The Voronoï cell with center\(c_i\) is defined by \[\left\{x : x \in \mathbb{R}^d, \qquad \| x- c_i \|_2 = \min_{j \leq n} \|x -c_j\|_2\right\}\]
The center of a Voronoï cell is usually not its barycenter
k-means objective function
The \(k\)-means algorithm aims at building a codebook\(\mathcal{C}\) that minimizes \[\mathcal{C} \mapsto \sum_{i=1}^n \min_{c \in \mathcal{C}} \Vert X_i - c\Vert_2^2\] over all codebooks with given cardinality
If \(c \in \mathcal{C}\) is the closest centroid to \(X \in \mathbb{R}^p\), \[\|c - X\|^2\] is the quantization/reconstruction error suffered when using codebook \(\mathcal{C}\) to approximate \(X\)
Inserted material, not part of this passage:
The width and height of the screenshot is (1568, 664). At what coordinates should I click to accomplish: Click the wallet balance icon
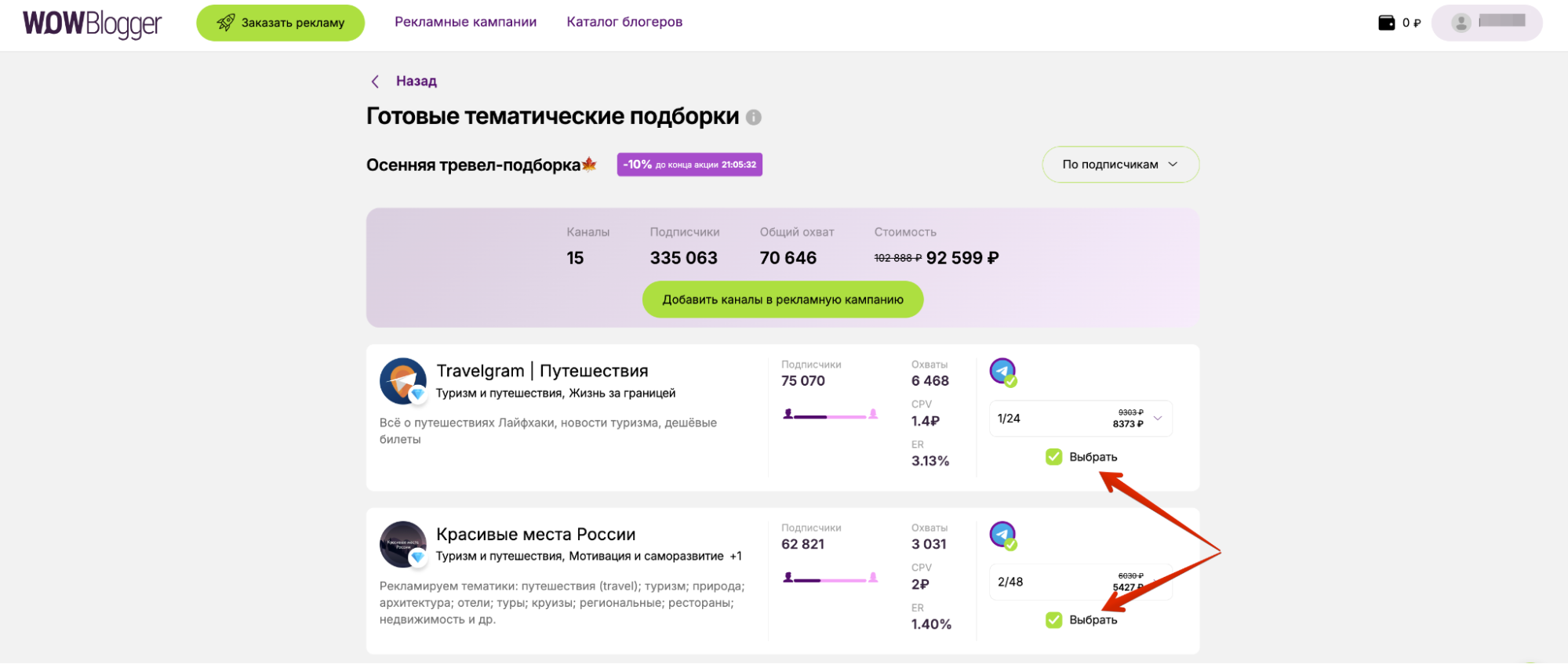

If there are no restrictions on the dimension of the input space, on the number of centroids, or on sample size, computing an optimal codebook is a \(\mathsf{NP}\) -hard problem
kmeans() is a wrapper for a collection of Algorithms that look like the Lloyd algorithm
Initialize by sampling from the data
k-Mean++ try to take them as separated as possible.
Iterate the two phases until ?
No guarantee to converge to a global optimum!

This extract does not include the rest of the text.